To secure overall victory, Mr Khan has to repeat his achievement in 2021 in massively outpolling his Tory rival in Labour heartlands in east London and south London.

At that election, rumours spread across the city that Mr Bailey was on course for a shock victory, as Tory areas were among the first to declare.

But once all constituencies were counted, Mr Khan was returned to power comfortably, winning with 1,206,034 first and second preference votes, compared with 977,601 for Mr Bailey.

In the North East constituency, which covers Hackney, Islington and Waltham Forest, Mr Khan picked up 111,000 first-preference votes – 11 per cent of his 1,013,721 city-wide total.

Similarly in City and East, which covers the City of London, Barking and Dagenham, Newham and Tower Hamlets, Mr Khan won almost 100,000 votes, though this was 25,000 fewer than the Labour assembly candidate, Unmesh Desai.

Mr Bailey also did well in City and East, outperforming his party by almost 12,000 votes.

Of the 14 assembly constituencies, Mr Khan polled more votes than Mr Bailey in seven and fewer in the other seven.

But crucially he underperformed in comparison to Labour’s assembly candidate in 10 of the 14 constituencies. In essence, Londoners appeared less keen on Mr Khan than on the wider Labour party.

Back in 2021, it was almost midnight at the old City Hall when Mr Khan was declared the winner.

Then there were two rounds of voting and 20 names on the ballot paper, making the counting of votes a lengthy process, even though it was done by machine.

By comparison, the 2024 election uses the traditional first-past-the-post system, which means there is no second round “run off” between the top two candidates. This should speed up the process, as should the shorter ballot paper – there were only 13 mayoral candidates this time.

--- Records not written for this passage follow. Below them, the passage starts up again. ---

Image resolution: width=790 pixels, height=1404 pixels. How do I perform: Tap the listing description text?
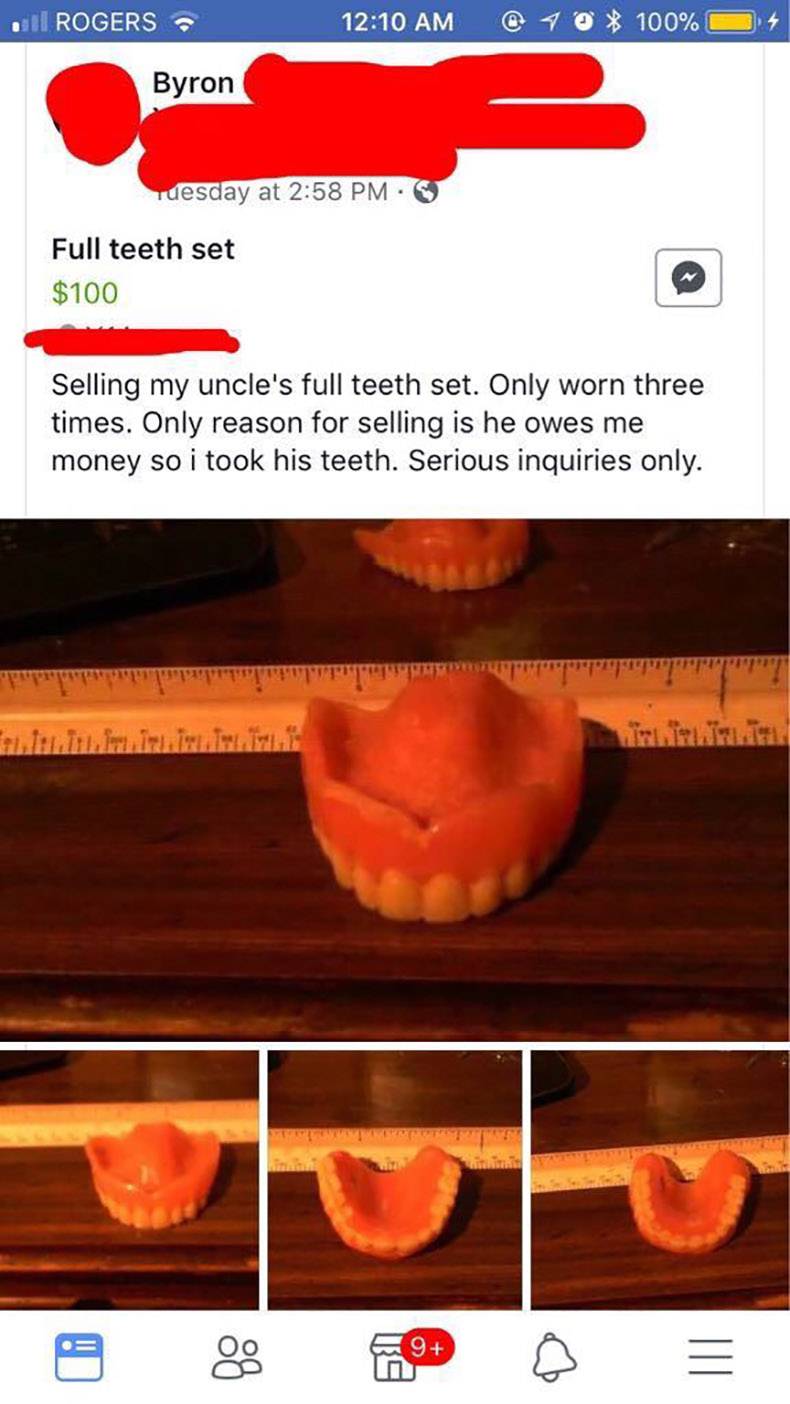pyautogui.click(x=377, y=424)
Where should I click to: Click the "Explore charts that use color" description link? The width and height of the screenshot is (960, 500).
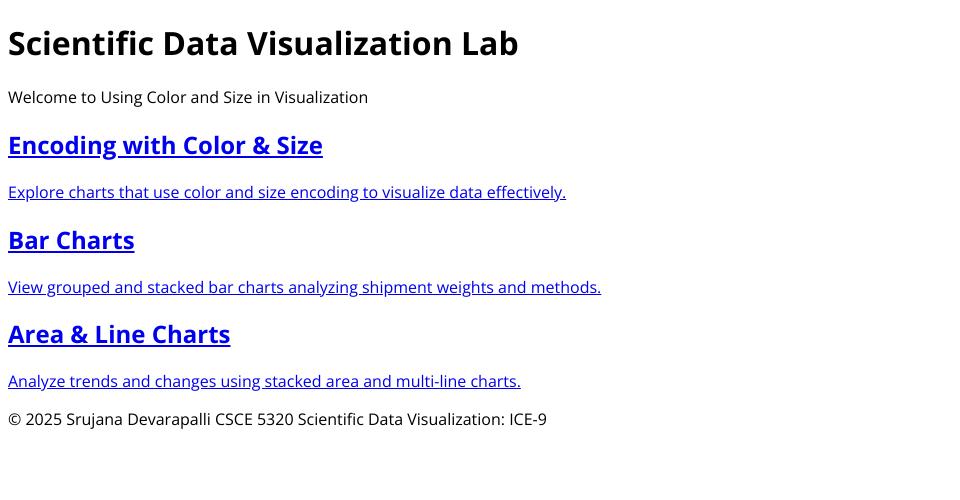(x=286, y=192)
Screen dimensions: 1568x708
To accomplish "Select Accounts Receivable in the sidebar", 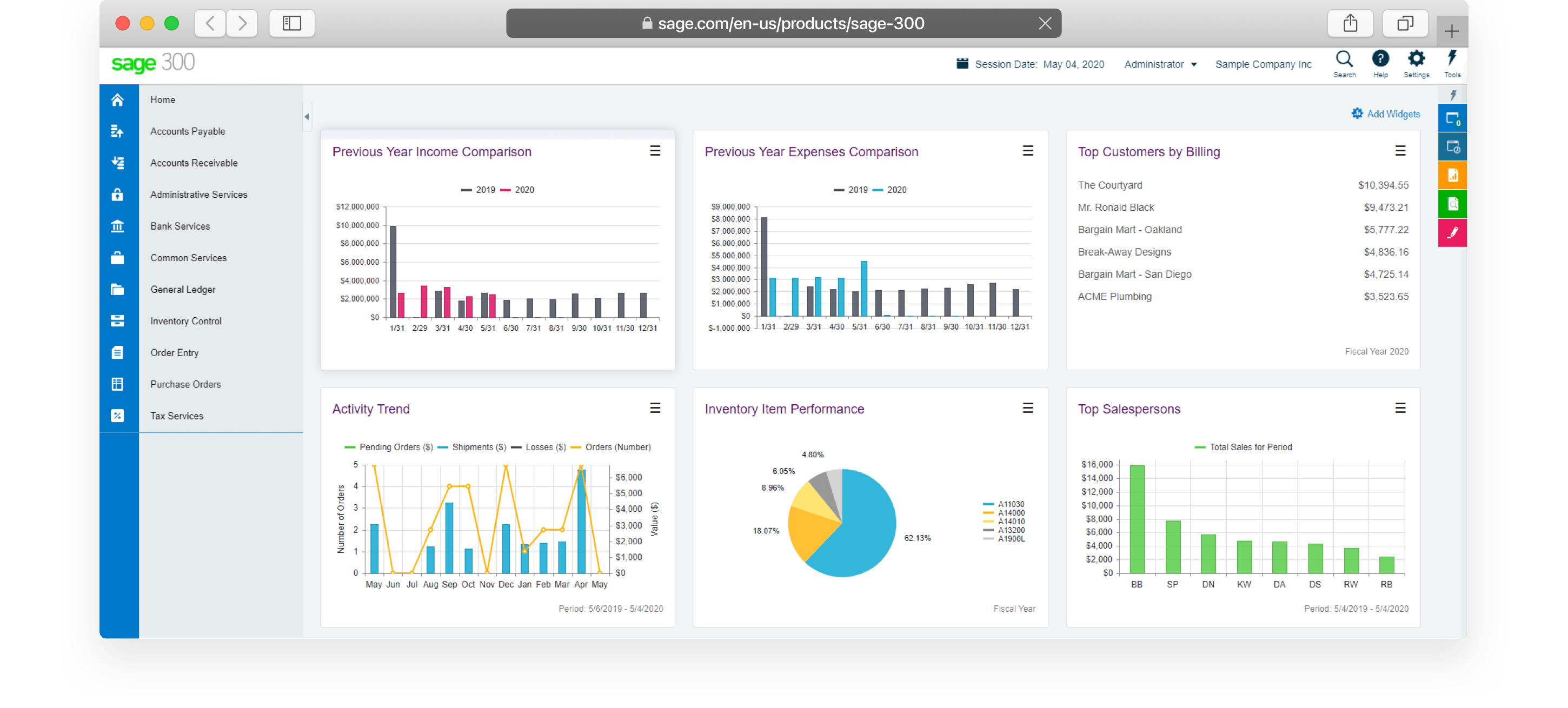I will 194,163.
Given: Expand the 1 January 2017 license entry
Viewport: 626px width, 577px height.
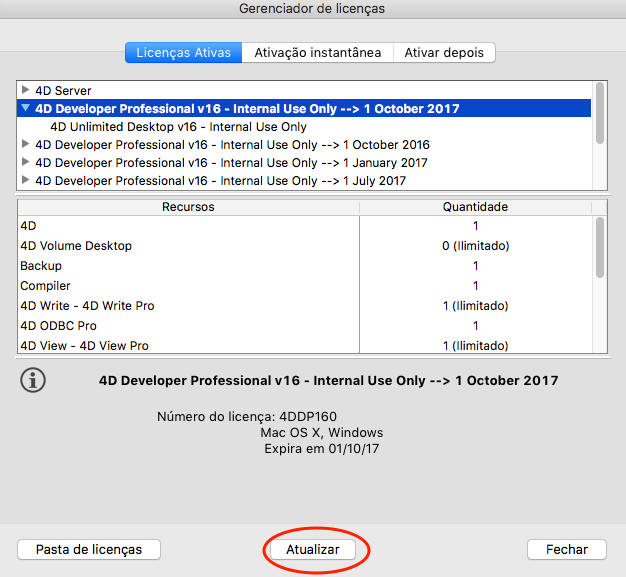Looking at the screenshot, I should [x=26, y=163].
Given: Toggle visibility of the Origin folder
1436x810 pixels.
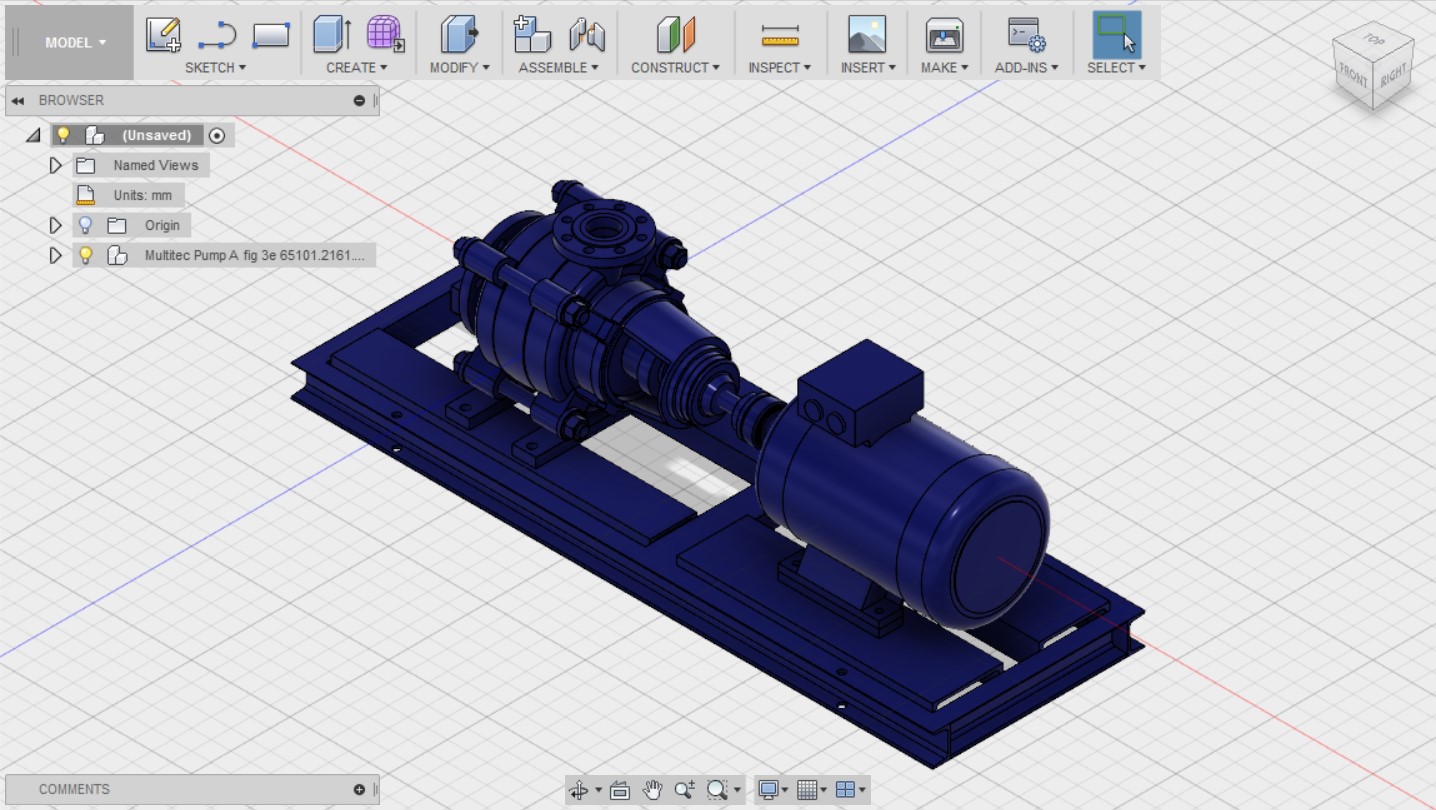Looking at the screenshot, I should pyautogui.click(x=86, y=225).
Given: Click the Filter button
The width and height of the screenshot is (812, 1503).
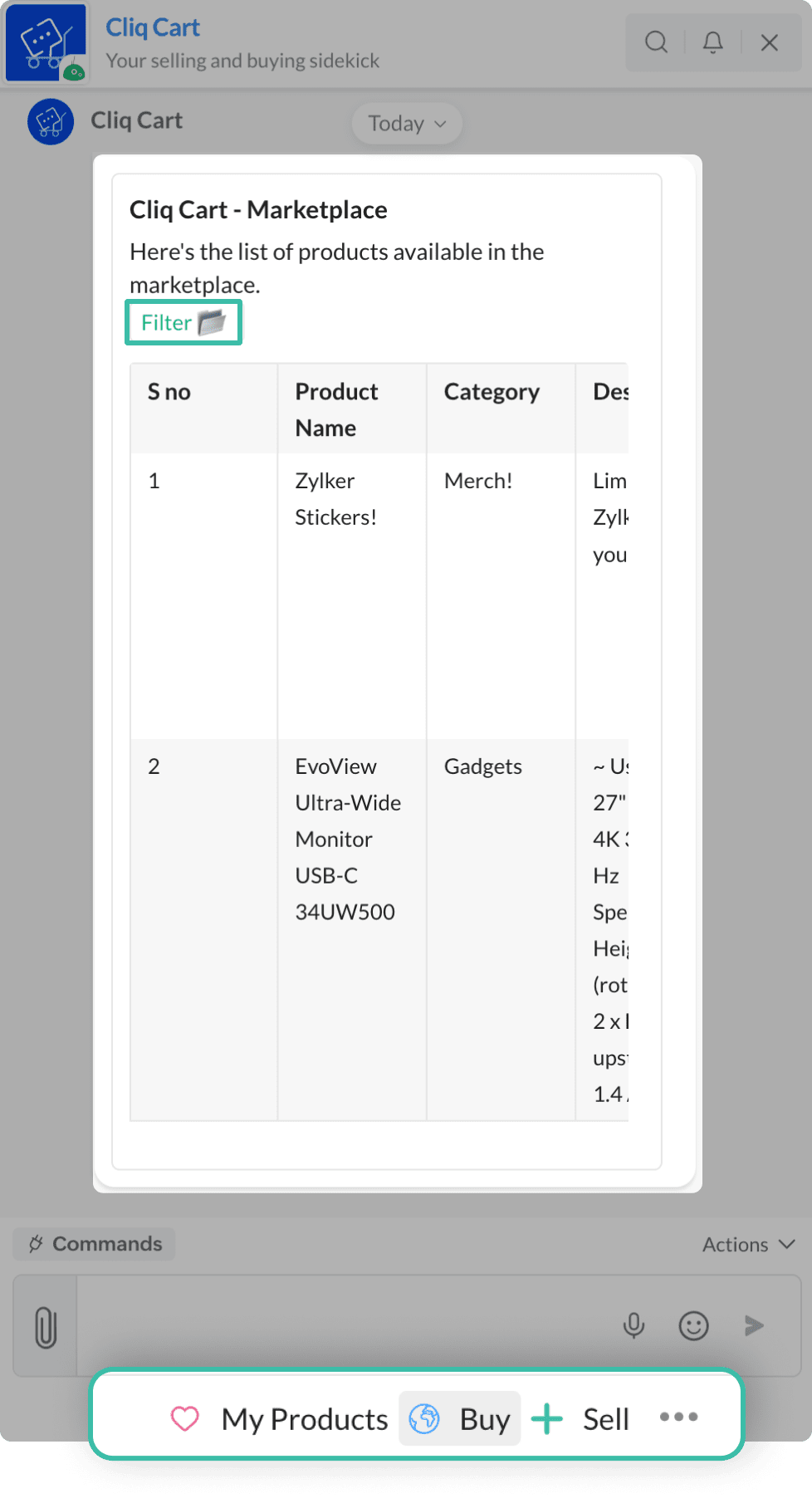Looking at the screenshot, I should (x=183, y=322).
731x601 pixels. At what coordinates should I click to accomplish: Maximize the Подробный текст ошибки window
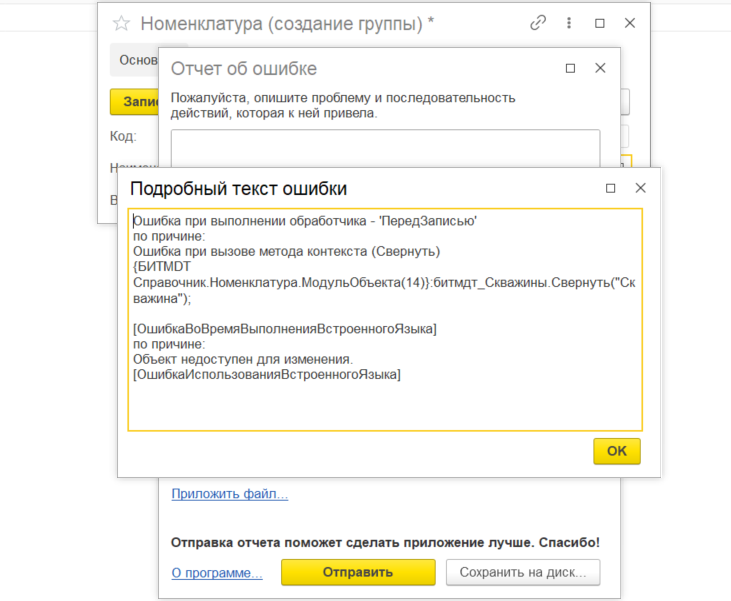[611, 188]

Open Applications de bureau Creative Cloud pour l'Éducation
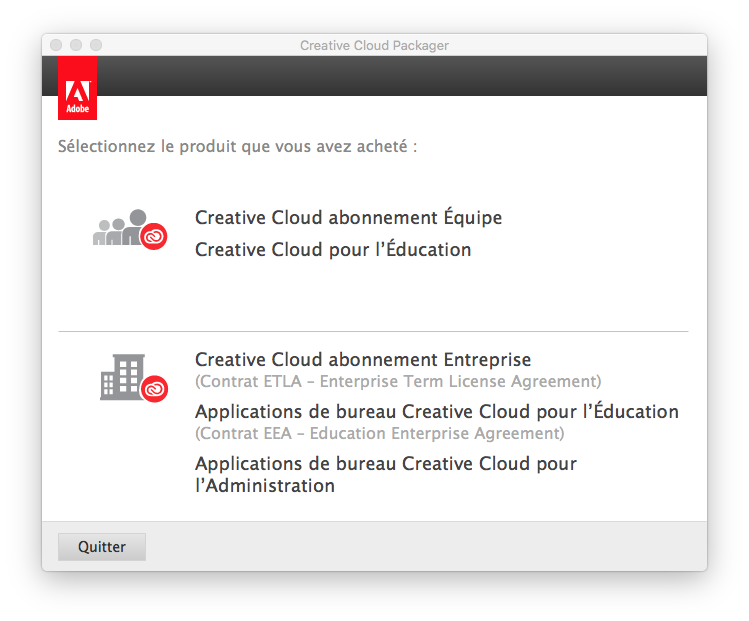[436, 411]
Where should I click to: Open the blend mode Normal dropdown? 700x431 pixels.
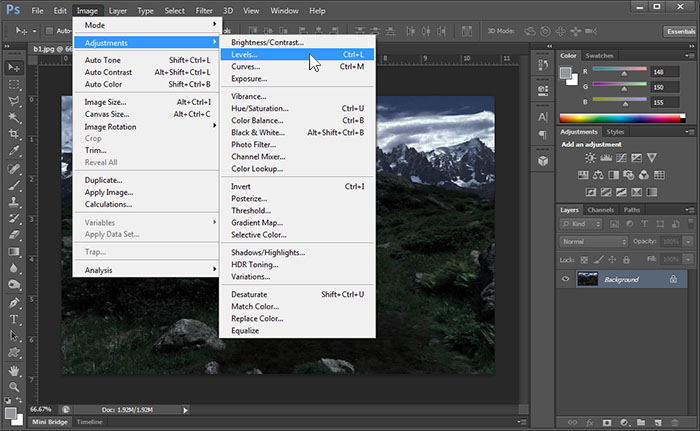589,242

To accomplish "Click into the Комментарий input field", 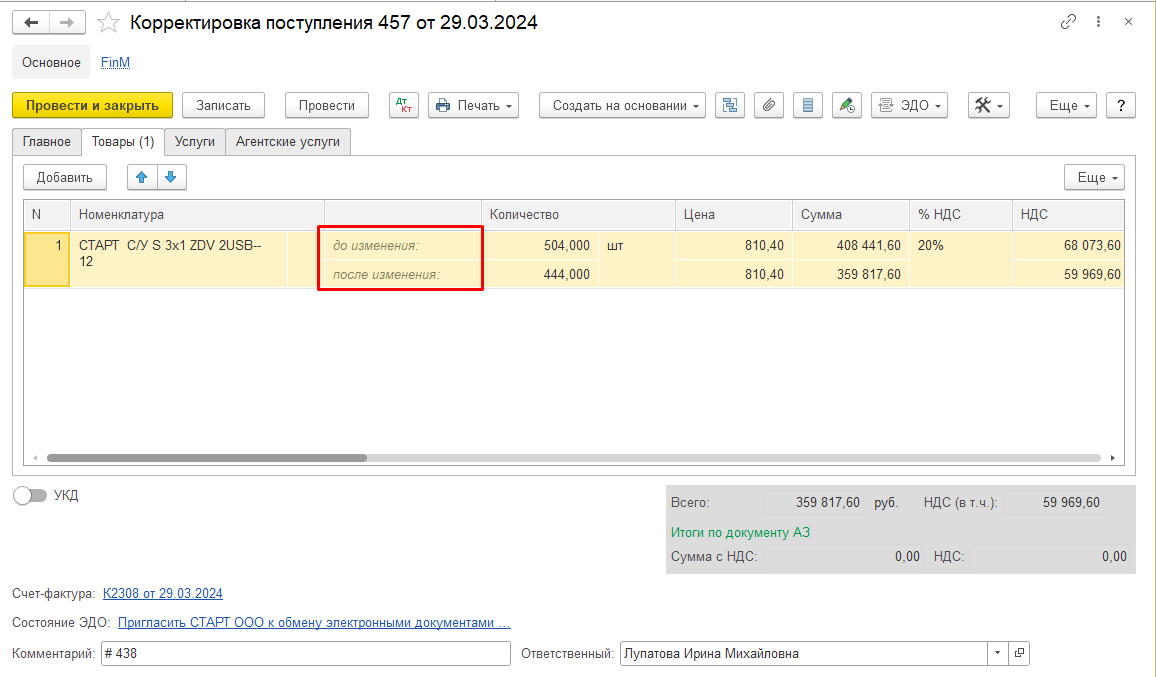I will click(305, 654).
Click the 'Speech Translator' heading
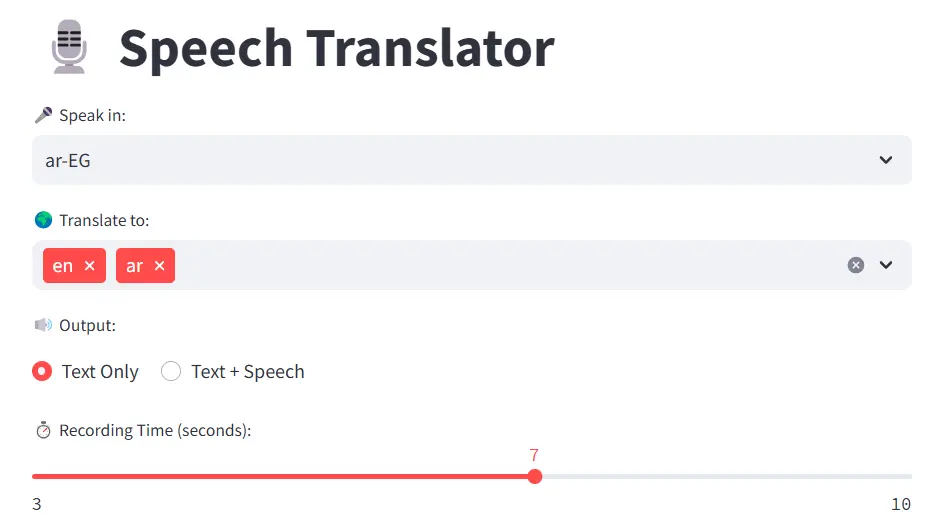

But turnout will be the key factor. Many expect it to be lower than the 42 per cent in 2021, which was down from 46 per cent in 2016, the highest it has been since the Greater London Authority was formed in 2000.

But about two million votes will still have to be counted at nine venues across the capital, including ExCeL, Alexandra Palace and Olympia.

The other factor is that the count will be done manually for the first time in a mayoral election. If it becomes clear by around 10pm that many votes are still to be counted, the returning officer may send the counting staff home to return the next day – meaning no declaration of the winner until Sunday.

Mr Bowes, a former aide to Mr Khan, said another factor could be the performance of the anti-Ulez mayoral candidate Howard Cox, of the Reform party.

“What will be important is how well Reform do – Susan Hall has run a Reform-y campaign, trying to squeeze their votes. A strong Reform showing in the ‘doughnut boroughs [of outer London] would be bad news for Susan Hall.”

In 2021, Labour won 11 seats on the assembly, the Conservatives nine, the Greens three and the Lib-Dems two.

Labour won nine of the 14 assembly constituency seats and the Tories five. The 11 remaining “Londonwide” seats were allocated on the basis of each party’s support across London.

In Brent and Harrow, the assembly seat was won by Labour – but Mr Bailey outperformed his party by almost 10,000 votes and received almost 4,000 more votes than Mr Khan.

The Ealing and Hillingdon assembly constituency includes Uxbridge and South Ruislip, which Labour failed to win last year in a parliamentary by-election – which Labour leader Sir Keir Starmer blamed on Mr Khan’s Ulez expansion.

If Labour loses the seat, and nearby Brent and Harrow, it will suggest that many voters in outer London remain angry about last year’s Ulez expansion.